For years lawmakers and civil liberties advocates have sparred over cybersecurity legislation that would allow companies to share information with government agencies and each other.
Now the Cybersecurity Information Sharing Act, better known as CISA, is back. Despite recent amendments intended to bolster protection of consumers’ personal information, privacy advocates worry that political pressure arising from a recent string of high-profile cyberattacks on companies such as Sony could result in Congress pushing through a bill, as ACLU legislative counsel/policy advisor Gabe Rottman said, “recklessly.”
“This is a surveillance bill by another name,” said Rottman, who said the bill would create exceptions to privacy law and too broadly defines what the government can do with information it collects under CISA.
Last year CISA failed to reach the floor after civil liberties advocates denounced the bill, and the White House promised to veto it. But after a closed mark-up session this week, the bill sailed through the Intelligence Committee with a 14-1 vote of support.

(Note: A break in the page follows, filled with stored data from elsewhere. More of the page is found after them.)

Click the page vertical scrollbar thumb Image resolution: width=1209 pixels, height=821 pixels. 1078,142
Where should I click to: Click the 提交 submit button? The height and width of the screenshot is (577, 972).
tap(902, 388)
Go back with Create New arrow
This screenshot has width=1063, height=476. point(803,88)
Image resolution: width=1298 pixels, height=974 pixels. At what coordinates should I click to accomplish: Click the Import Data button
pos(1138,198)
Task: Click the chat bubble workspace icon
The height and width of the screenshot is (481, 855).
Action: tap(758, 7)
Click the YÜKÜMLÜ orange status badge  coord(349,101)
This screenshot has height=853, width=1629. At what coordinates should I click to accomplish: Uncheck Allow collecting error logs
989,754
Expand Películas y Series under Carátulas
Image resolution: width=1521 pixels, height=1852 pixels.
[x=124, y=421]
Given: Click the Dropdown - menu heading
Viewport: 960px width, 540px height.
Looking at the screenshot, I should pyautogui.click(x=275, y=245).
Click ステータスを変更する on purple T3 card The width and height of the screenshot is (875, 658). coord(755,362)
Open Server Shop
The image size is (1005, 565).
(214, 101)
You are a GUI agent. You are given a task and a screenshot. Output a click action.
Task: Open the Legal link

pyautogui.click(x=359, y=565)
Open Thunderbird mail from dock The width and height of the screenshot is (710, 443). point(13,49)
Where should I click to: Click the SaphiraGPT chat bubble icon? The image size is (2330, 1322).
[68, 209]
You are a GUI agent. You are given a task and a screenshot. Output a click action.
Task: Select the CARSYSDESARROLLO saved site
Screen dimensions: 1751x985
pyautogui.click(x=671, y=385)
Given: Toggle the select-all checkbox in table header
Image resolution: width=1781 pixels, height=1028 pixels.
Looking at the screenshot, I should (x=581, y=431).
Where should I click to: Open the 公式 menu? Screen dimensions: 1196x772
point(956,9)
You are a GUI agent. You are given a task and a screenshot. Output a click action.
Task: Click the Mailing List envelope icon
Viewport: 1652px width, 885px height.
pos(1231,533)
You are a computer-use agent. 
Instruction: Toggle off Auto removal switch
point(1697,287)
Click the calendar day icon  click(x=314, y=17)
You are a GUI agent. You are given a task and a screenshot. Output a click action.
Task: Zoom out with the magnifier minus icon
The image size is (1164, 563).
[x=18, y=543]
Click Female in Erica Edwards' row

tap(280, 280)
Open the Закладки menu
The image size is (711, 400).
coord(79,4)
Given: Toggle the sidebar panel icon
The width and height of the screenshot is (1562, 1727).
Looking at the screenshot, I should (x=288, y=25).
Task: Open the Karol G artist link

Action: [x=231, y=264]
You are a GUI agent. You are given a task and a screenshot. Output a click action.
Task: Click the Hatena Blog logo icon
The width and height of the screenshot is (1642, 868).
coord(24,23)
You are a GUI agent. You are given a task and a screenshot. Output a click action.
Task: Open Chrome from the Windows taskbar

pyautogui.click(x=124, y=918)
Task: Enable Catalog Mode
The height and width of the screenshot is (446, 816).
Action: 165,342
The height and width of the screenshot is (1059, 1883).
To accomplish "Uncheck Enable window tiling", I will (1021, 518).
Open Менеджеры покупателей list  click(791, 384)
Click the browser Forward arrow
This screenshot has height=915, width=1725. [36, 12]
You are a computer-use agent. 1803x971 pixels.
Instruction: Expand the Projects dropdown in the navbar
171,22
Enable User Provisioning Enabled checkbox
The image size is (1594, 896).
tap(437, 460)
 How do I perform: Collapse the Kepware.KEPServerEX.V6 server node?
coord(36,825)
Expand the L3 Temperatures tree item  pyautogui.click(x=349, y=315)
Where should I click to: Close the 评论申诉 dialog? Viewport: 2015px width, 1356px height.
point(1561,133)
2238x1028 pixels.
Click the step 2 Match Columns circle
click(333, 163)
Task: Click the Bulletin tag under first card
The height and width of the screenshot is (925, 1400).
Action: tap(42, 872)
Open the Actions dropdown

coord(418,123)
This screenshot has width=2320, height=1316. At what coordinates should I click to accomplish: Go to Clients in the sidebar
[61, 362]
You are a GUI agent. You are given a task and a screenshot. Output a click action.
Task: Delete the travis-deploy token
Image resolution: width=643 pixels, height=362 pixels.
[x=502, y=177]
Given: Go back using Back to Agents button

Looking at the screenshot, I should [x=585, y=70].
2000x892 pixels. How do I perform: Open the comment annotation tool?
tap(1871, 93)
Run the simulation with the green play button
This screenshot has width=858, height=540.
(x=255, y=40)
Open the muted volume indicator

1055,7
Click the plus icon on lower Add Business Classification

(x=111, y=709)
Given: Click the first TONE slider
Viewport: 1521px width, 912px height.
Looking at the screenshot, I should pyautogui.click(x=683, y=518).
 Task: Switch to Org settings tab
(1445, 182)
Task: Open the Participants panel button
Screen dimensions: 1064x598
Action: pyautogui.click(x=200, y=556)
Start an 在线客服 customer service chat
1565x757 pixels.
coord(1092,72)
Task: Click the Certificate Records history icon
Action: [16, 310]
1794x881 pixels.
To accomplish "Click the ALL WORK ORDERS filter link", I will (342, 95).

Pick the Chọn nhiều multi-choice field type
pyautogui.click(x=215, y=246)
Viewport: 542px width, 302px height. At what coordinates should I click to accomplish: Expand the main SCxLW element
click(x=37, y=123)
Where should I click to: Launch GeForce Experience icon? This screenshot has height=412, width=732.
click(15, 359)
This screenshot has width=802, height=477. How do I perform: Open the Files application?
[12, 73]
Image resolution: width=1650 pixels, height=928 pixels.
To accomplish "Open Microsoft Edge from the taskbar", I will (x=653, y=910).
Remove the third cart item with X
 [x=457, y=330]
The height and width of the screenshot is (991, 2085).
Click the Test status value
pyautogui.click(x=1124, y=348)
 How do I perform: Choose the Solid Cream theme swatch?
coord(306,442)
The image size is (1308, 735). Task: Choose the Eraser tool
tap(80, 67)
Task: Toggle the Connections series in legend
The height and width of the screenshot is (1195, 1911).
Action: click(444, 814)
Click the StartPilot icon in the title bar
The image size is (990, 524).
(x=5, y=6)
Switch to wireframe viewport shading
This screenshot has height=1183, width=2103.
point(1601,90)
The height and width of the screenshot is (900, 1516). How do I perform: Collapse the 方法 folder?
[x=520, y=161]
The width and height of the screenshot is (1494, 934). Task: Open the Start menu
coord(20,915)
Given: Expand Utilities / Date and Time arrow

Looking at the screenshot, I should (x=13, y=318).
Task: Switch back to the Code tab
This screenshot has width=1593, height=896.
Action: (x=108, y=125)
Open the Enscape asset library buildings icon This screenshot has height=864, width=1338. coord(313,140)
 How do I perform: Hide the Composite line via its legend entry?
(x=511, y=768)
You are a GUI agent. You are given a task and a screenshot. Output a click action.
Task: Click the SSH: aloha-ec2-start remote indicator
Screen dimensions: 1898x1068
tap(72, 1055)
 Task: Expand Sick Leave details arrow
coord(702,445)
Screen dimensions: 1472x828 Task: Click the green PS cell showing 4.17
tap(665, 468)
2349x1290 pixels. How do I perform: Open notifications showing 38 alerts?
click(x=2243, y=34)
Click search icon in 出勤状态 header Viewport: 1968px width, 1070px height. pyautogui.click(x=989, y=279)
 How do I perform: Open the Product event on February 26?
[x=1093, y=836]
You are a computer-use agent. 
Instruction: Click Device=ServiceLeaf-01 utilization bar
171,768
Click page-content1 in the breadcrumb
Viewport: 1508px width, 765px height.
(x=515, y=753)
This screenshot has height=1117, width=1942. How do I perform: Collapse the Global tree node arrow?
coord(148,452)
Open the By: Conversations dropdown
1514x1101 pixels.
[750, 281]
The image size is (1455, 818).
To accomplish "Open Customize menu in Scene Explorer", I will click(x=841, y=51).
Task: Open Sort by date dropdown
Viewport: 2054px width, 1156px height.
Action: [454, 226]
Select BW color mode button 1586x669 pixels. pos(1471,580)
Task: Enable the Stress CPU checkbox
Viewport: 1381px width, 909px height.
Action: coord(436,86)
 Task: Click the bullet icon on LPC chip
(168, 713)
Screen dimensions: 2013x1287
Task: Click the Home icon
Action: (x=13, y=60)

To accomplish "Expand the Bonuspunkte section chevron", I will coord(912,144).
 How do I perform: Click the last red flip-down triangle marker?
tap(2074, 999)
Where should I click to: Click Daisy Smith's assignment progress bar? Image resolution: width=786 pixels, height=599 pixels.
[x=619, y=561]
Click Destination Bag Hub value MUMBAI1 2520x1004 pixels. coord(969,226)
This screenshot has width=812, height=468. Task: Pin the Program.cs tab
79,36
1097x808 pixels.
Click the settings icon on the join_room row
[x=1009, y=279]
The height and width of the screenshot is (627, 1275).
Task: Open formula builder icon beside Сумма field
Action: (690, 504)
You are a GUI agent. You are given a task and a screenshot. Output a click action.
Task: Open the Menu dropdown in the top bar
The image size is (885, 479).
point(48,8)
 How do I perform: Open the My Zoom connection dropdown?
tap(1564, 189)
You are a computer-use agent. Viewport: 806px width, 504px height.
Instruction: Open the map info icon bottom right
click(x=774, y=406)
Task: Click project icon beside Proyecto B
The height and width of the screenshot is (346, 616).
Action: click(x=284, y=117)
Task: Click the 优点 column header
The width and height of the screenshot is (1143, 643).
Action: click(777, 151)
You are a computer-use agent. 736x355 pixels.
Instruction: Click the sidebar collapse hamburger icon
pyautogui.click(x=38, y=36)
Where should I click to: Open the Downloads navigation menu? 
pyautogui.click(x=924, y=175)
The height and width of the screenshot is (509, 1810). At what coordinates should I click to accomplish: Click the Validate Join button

Intelligence Committee chairman Senator Richard Burr yesterday praised the adjusted bill, which could see a vote as early as April.
“This legislation protects the privacy rights of Americans while also minimizing our vulnerability to cyberattacks,” he said. “Information sharing is purely voluntary and companies can only share cyber-threat information and the government may only use shared data for cybersecurity purposes.”
The lone dissenting vote came from Senator Ron Wyden, who said in the wake of its passage out of committee that the bill would “have a limited impact on U.S. cybersecurity,” while at the same time lacking “adequate protections for the privacy rights of American consumers.” The bill was amended and passed in a closed committee session, which Rottman pointed to as a sign of a lack of transparency.
Despite the concern of Wyden and privacy advocates, the bill may mark a change of heart from the White House. Diane Feinstein told The Hill that she talked to the White House chief of staff and believes the administration will come around to the new bill.
The core thrusts of the bill include the sharing of data relating to cybersecurity, and the legal protection of private corporations who do so. The context of the bill is twofold in that it is predicated on an increasingly dangerous digital threat climate, buttressed by the fact that American corporations are hacking targets. Last year produced a litany of hacks, including the sensational Sony compromise, keeping the issue at the top of the White House’s policy agenda this year.
Those in favor of the bill claim it will bolster the ability of private entities and the government to share data among themselves that could improve protection from data breaches.
But civil liberties advocates say the bill needs more safeguards to protect consumer information that is being shared with government entities. If corporations are legally protected when they share data into the government, where does the individual user look for recourse?
Rottman noted this year there have been many cybersecurity bills proposed in the wake of the hacks from Sony to Home Depot. He said although laws need to be passed to protect consumers and businesses, acting too quickly may jeopardize privacy rights.